#### Text shown:
Living light
Living Light, created by Dutch startup could be renewable energy's new hope as it harvest energy to power a lamp.Living Light

Plants could hold the key to new source of renewable energy after their power was harnessed by a Dutch startup to create electricity. The energy can currently be used as a lamp but it could potentially produce enough power to charge your phone.

Using the process of microbial physics, whereby energy is generated by bacteria and harvested by microbial fuel cells, Dutch designer Ermi van Oers created Living Light – a lamp that is powered by the plant.

As the plant releases organic compounds in the soil during photosynthesis, the bacteria generates electrons and protons used much like a battery. Producing 0.1mW of power wires connected to the soil and a bulb is enough to run a low-light lamp.

"I see this design as a first step towards a future where plants will be part of our energy system. At the moment, the power output is low, but the technology is still in full development and researchers see a big potential in this renewable energy source," said van Oers.

According to the designer this 'living energy' source can become stronger the healthier and happier the plant is. The idea of watering a lamp might sound slighty odd, if not a bit dangerous, but van Oers suggests to add a little water, chat to it or "stroke it" and it will emit a constant source of energy. It also serves as a good visual indicator as to whether the plant needs some TLC as the light will dim.

The team has partnered with Plant-e – the first company that develops and produces products based on living plants that generate electricity – to expand the potential of the Living Light with the hope to be able to harvest more power.

For those wanting to own some truly green energy Living Light is taking pre-orders for its first production samples. However, there is no price set as of yet.

With the average mobile phone charger using around two to six megawatts of power, they have some way to go before we start plugging our smartphones into our living room rubber plants.

But as they say, the future's bright.

#### Stored data:
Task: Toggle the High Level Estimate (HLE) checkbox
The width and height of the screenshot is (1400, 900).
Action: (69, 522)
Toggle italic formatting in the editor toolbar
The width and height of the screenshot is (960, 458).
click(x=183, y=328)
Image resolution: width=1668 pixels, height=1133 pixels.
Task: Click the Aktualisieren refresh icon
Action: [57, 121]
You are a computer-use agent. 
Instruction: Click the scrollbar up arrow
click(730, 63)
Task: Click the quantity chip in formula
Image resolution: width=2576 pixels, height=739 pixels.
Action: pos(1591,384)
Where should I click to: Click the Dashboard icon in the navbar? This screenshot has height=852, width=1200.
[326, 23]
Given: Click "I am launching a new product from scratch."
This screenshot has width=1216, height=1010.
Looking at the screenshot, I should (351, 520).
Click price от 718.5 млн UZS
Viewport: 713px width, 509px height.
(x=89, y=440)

#### Questions on the material:
1. Using the article on Living Light, answer these:
(a) Who is the designer who created Living Light?
(b) How much power does the lamp produce?
(c) Which company has the team partnered with?
2. Update the part of the article on Living Light that opens with the words "The team has" and closes with "set as of yet.", putting "orders" in place of "pre-orders".

#### Exercise responses:
1.
(a) Ermi van Oers
(b) 0.1mW
(c) Plant-e

2.
The team has partnered with Plant-e – the first company that develops and produces products based on living plants that generate electricity – to expand the potential of the Living Light with the hope to be able to harvest more power.

For those wanting to own some truly green energy Living Light is taking orders for its first production samples. However, there is no price set as of yet.